Googled ‘Python queue’ the other day and the official python docs for queue was on page 4 of results.
(Page 1-3 were filled with examples websites, so query intent was well understood)
Google stopped being an innovative company many years ago.
They’re in their Ballmer era. They’ll hopefully get a Nadella soon but not before it gets worse.
unless, of course, the politics are .ru
;^)
I have not done SEO in a long time but back in the day (early 00's) that was a sure fire way to get your site demoted in the google ranking was to have content 90+% similar to another site. It was a big problem for ecommerce sites that sold the same products as the larger sites because often they would just use the same product description from the manufacturer
Some trivia: Sergey Brin and Lawrence Page wrote about this in their 1998 paper "The Anatomy of a Large-Scale Hypertextual Web Search Engine". [1]
They just did not know how destructive this conflict of interests would later be.P.S. I'm a happy user of https://kagi.com! Definitely worth a Netflix sub per month, at least for programmers. :)
[1] http://infolab.stanford.edu/pub/papers/google.pdf
Doing a Google search for "cellular phone" now returns those poor-quality results.
Google's just... not good.
As naïve as it may be, I believe that crowd sourcing and metamoderation is probably the answer. Instead of full time employees, they should be offering some kind of kickbacks to their couple hundred thousand most trusted users, in exchange for upvotes and downvotes of content quality.

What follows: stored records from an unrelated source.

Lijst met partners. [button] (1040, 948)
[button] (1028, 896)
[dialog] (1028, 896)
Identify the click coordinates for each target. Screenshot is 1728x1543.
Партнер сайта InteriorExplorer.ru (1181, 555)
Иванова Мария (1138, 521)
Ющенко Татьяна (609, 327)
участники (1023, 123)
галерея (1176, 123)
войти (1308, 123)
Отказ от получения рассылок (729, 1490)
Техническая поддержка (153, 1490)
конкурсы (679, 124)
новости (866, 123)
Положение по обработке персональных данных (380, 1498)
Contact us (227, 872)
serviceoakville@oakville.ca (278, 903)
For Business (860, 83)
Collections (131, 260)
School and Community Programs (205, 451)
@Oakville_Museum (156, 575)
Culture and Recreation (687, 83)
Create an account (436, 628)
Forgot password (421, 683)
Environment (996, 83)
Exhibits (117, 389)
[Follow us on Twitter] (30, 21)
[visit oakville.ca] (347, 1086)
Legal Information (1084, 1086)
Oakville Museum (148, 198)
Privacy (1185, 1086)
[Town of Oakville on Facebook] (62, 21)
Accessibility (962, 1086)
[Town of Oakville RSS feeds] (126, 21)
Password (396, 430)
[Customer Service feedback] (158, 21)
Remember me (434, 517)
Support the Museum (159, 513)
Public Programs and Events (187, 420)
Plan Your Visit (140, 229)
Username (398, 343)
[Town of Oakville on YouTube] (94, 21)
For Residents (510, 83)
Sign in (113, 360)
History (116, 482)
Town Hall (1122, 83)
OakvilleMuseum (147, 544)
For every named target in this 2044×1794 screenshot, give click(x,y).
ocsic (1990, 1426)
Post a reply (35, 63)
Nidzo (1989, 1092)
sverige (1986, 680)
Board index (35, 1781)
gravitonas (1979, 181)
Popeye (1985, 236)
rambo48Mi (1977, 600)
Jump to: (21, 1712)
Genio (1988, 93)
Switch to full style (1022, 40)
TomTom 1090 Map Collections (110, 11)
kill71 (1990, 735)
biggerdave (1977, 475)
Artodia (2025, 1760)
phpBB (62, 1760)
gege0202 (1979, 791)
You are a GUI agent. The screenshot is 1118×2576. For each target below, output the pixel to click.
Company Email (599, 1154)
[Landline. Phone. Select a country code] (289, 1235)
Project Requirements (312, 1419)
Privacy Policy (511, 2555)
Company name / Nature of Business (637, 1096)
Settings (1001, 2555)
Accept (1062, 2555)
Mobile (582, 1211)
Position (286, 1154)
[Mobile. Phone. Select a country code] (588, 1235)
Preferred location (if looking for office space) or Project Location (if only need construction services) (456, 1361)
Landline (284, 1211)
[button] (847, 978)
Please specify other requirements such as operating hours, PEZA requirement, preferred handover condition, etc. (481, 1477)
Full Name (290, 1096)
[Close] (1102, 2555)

HN is a very techy crowd that probably has muscle-memorised all the Google search tricks (possibly made obsolete by these transformers), I wonder how the 50+ non-tech crowd sees Google these days - perhaps it got better for them?
In contrast, I also do SwiftUI development, and here you often find tons of useful, beautiful blogs from people where you can see that they really care about this and dont just do it for SEO.
SwiftUI example: - Google search "SwiftUI in app purchases" -> https://blckbirds.com/post/how-to-use-in-app-purchases-in-sw... (extremely helpful article, and they are only at the very bottom briefly advertising their book)
So in conclusion, I do agree, Google search is becoming useless as for popular searches, i just brings up trash.